### Information provided

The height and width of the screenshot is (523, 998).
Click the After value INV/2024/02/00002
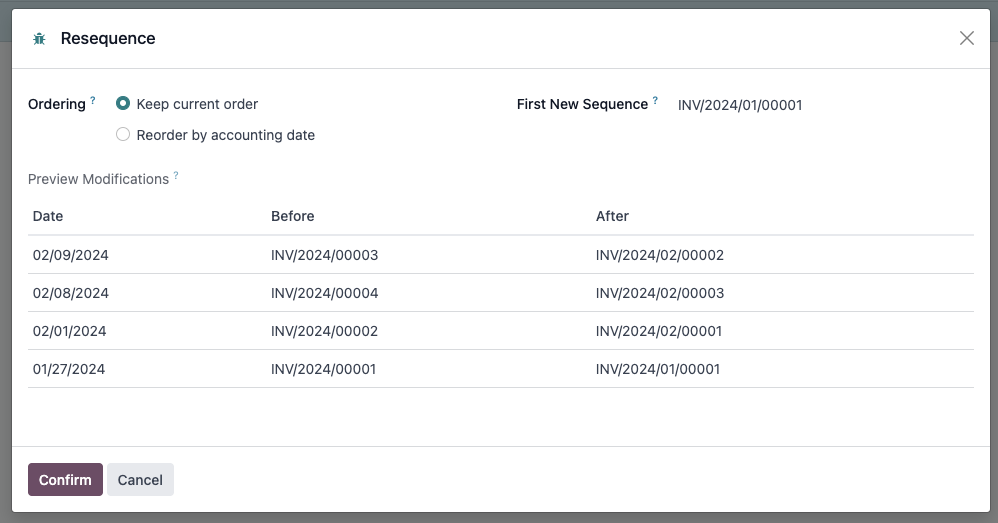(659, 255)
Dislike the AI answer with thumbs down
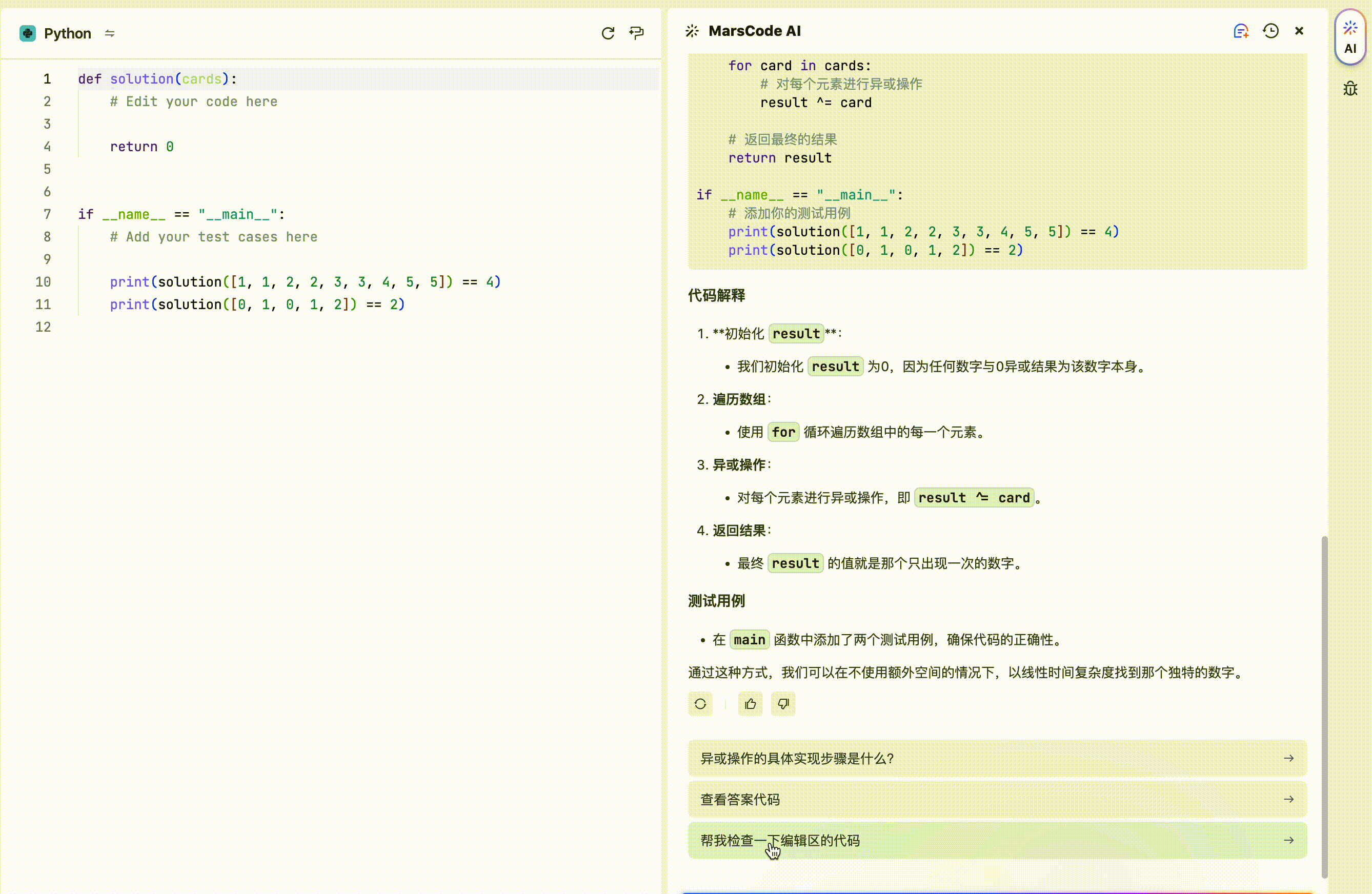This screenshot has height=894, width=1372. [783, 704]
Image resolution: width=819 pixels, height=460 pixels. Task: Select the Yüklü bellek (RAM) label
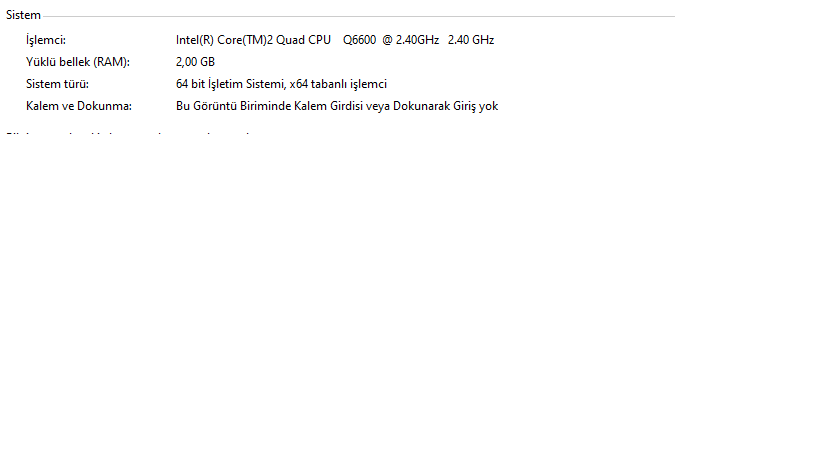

--

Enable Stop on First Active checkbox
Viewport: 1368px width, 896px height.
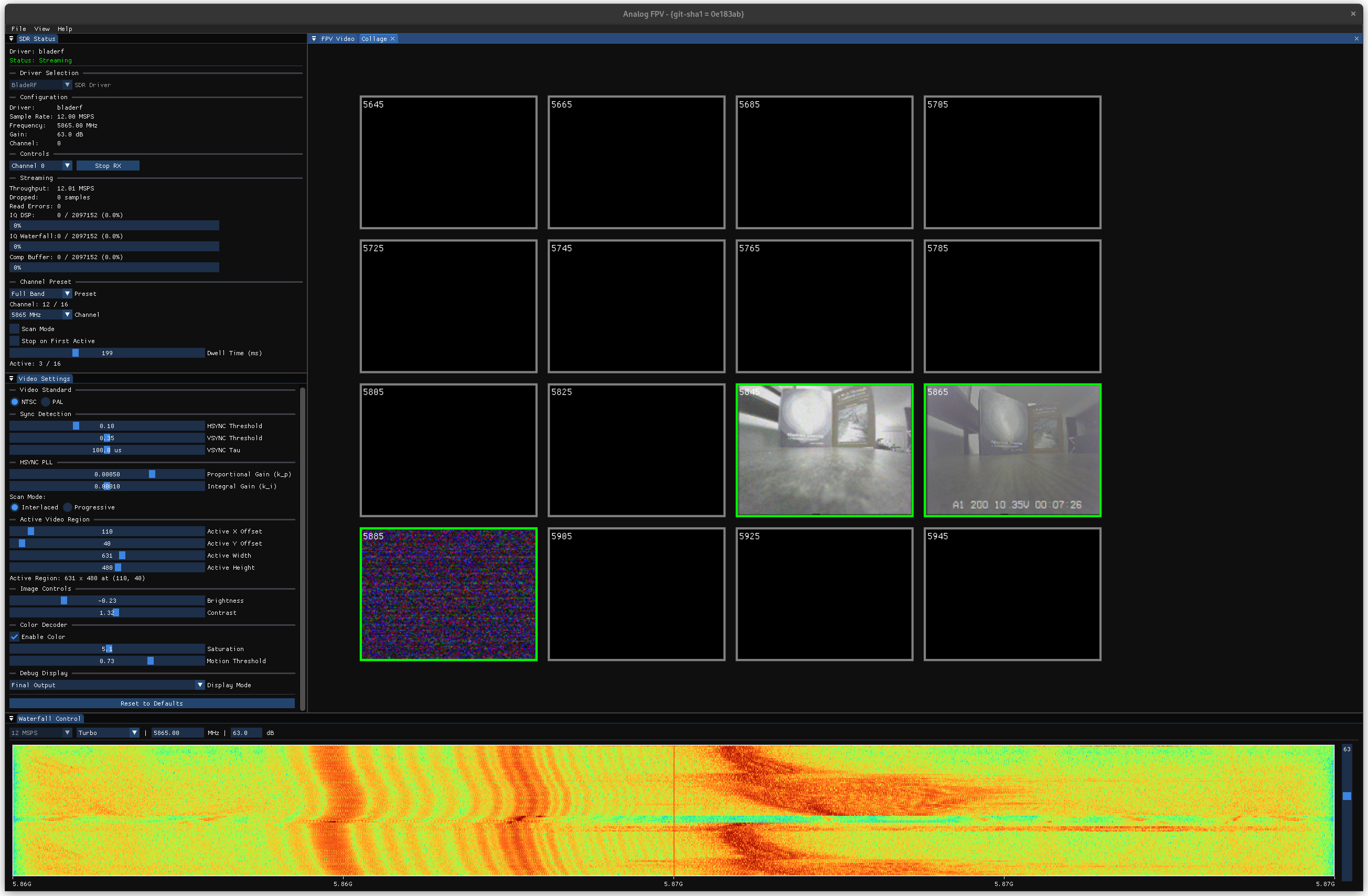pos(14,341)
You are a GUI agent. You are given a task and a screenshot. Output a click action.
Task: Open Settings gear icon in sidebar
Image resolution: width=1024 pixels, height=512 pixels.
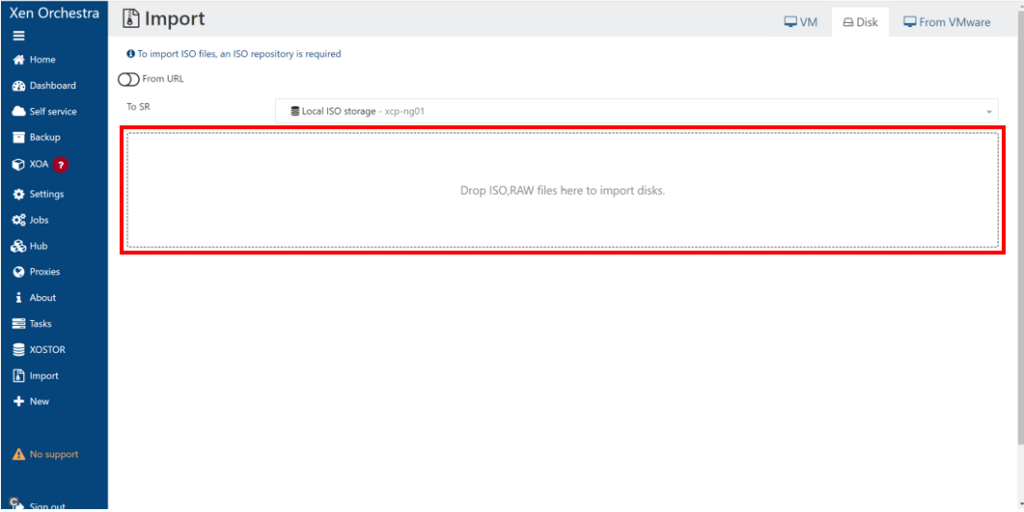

--

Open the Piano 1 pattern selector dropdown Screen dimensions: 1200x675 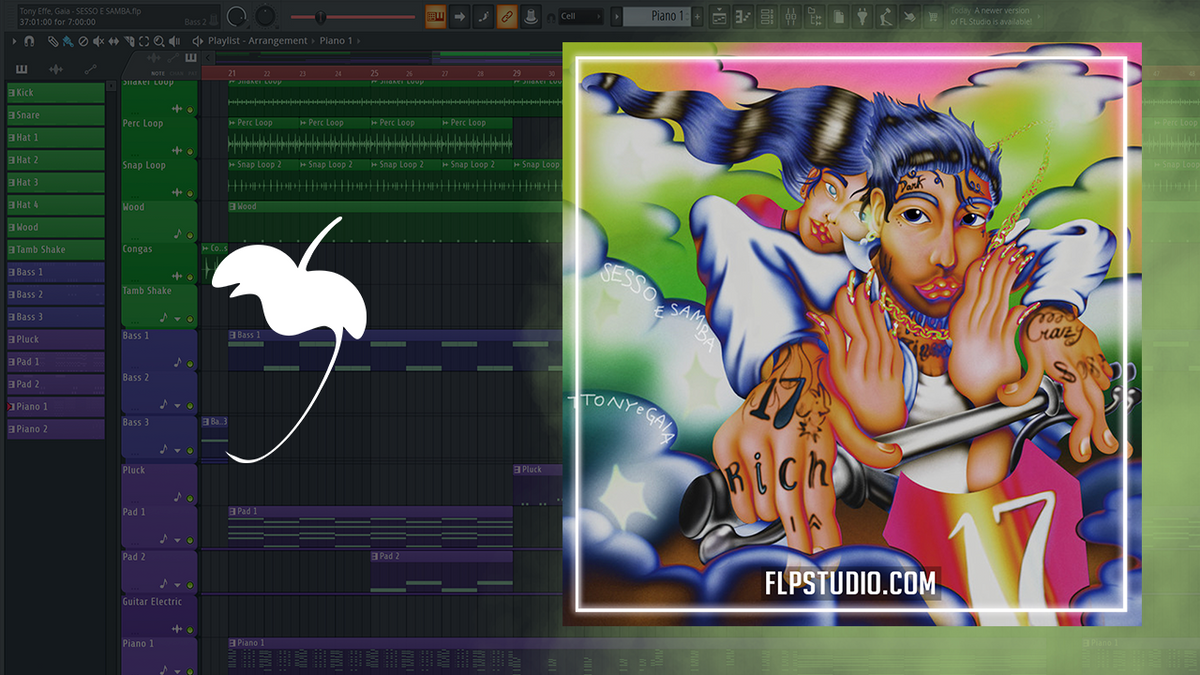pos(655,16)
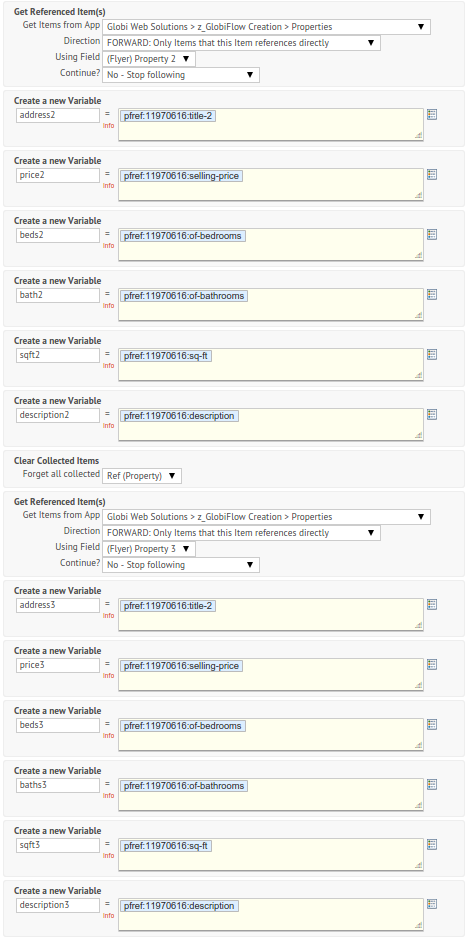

### Exercise description
Please copy out the lines of the items, beginning at the line that has "Dislike the AI answer with thumbs down" and stopping after the line that has "Image resolution: width=819", leaving out the pictures.

### Result of the task
Dislike the AI answer with thumbs down
This screenshot has height=894, width=1372. [783, 704]
Image resolution: width=819 pixels, height=460 pixels. Task: Select the Yüklü bellek (RAM) label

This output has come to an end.